> _REQUIREMENT_: Return every line of the entries below that contains the word "using", treating uppercase and lowercase as different.

> _DATASET ENTRIES_:
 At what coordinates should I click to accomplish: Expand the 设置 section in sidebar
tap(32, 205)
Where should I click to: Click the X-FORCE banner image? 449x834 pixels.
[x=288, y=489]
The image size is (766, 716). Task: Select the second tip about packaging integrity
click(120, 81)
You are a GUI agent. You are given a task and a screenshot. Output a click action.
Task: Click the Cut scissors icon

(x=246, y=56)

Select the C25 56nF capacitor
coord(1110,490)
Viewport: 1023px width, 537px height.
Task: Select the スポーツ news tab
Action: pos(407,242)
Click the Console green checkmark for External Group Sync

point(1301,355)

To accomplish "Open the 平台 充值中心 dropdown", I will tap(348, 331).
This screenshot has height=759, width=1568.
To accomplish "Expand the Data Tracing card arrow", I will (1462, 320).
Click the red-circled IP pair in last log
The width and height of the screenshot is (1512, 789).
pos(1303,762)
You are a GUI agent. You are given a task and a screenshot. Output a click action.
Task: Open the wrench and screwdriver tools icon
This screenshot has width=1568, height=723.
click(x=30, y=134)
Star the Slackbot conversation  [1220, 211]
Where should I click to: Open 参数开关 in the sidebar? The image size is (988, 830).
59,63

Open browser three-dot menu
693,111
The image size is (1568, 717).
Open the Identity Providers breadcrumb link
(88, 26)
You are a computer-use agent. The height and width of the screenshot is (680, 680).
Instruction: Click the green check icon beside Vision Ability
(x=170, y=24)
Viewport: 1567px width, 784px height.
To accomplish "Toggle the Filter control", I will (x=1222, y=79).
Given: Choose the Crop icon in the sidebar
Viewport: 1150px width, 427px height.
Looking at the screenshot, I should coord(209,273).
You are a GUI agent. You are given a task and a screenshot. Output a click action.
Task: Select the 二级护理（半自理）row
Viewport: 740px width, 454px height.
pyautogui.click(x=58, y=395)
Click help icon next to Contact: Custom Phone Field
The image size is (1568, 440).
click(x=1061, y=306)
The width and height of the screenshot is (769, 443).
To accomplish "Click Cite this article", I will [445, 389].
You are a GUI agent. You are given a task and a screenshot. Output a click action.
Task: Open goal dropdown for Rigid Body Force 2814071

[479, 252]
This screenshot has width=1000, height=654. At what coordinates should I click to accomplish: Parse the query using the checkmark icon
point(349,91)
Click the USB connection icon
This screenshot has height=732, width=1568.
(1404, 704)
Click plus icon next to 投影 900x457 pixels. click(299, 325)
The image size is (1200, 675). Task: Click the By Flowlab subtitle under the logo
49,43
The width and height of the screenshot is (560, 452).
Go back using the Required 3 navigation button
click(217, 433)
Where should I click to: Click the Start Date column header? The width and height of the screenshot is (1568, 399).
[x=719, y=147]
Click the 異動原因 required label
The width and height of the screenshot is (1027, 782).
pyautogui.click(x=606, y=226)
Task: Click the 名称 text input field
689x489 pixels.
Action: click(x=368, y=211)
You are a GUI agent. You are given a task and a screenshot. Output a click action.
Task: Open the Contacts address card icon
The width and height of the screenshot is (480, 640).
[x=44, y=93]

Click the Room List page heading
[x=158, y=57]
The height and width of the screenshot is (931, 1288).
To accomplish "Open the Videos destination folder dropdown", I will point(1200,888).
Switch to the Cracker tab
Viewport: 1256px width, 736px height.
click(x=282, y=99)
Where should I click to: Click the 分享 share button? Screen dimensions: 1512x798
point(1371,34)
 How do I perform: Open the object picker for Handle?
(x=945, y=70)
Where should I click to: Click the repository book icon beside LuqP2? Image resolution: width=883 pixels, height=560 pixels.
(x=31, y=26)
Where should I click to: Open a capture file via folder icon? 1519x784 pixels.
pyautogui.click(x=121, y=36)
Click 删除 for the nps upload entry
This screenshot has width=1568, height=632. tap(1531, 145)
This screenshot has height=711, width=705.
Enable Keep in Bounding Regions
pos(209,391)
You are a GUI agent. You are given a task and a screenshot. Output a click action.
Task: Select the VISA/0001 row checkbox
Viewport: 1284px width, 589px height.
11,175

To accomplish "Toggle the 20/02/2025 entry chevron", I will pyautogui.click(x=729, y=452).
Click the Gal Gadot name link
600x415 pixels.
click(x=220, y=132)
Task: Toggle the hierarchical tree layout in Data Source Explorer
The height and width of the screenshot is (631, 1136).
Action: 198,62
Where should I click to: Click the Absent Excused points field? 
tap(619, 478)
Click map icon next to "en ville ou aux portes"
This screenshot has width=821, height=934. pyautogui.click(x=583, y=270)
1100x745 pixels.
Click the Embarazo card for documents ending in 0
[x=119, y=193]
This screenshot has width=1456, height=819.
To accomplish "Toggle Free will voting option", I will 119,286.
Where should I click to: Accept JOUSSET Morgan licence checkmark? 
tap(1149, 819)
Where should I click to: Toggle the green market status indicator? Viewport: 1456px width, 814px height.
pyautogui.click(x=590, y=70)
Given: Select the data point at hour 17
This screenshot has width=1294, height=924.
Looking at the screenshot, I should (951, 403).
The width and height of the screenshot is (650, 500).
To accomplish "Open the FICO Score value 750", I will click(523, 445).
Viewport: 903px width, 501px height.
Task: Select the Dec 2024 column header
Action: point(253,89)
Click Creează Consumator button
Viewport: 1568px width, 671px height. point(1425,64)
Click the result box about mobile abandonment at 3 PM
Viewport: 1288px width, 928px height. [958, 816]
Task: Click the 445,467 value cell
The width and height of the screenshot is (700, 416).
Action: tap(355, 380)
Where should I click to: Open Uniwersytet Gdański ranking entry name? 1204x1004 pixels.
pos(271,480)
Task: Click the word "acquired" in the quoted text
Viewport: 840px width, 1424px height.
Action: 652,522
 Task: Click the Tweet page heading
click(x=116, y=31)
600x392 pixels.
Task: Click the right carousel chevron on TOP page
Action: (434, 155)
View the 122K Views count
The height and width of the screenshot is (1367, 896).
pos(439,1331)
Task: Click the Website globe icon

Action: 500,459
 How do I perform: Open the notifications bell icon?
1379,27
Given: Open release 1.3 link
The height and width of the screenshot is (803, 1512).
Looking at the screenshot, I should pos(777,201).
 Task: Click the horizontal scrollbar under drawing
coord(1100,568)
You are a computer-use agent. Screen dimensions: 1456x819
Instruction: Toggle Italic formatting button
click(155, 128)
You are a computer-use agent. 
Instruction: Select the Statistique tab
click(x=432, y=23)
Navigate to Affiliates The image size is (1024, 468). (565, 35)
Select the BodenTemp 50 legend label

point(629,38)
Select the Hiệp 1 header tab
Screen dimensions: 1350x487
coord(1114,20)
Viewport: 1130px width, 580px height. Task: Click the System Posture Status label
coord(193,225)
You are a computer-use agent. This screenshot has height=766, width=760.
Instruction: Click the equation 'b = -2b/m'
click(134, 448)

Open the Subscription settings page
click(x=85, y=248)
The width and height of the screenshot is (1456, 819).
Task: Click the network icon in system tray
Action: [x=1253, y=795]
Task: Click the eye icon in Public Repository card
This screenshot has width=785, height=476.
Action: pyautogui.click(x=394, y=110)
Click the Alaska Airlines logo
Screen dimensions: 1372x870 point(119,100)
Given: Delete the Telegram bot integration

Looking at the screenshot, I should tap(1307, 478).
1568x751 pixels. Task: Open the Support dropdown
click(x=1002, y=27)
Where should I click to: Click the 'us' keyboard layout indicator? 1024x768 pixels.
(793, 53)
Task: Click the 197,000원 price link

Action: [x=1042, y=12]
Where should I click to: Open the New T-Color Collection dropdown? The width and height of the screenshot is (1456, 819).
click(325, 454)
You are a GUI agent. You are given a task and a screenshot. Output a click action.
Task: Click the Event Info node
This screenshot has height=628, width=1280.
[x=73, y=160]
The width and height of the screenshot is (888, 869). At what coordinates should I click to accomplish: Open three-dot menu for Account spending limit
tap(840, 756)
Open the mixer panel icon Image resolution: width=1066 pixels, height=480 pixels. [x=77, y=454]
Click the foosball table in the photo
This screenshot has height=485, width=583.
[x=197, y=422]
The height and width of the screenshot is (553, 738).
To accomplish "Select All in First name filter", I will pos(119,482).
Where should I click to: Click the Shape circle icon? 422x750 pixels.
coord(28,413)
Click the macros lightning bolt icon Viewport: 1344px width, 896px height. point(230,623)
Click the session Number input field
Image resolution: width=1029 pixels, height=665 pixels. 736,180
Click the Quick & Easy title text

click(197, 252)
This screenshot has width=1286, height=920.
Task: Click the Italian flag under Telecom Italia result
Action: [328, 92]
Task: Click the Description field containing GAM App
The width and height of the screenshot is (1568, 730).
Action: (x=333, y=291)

> _ANSWER BELOW_:
This screenshot has width=1000, height=654. At what coordinates should I click to accomplish: Parse the query using the checkmark icon
Go back using the Required 3 navigation button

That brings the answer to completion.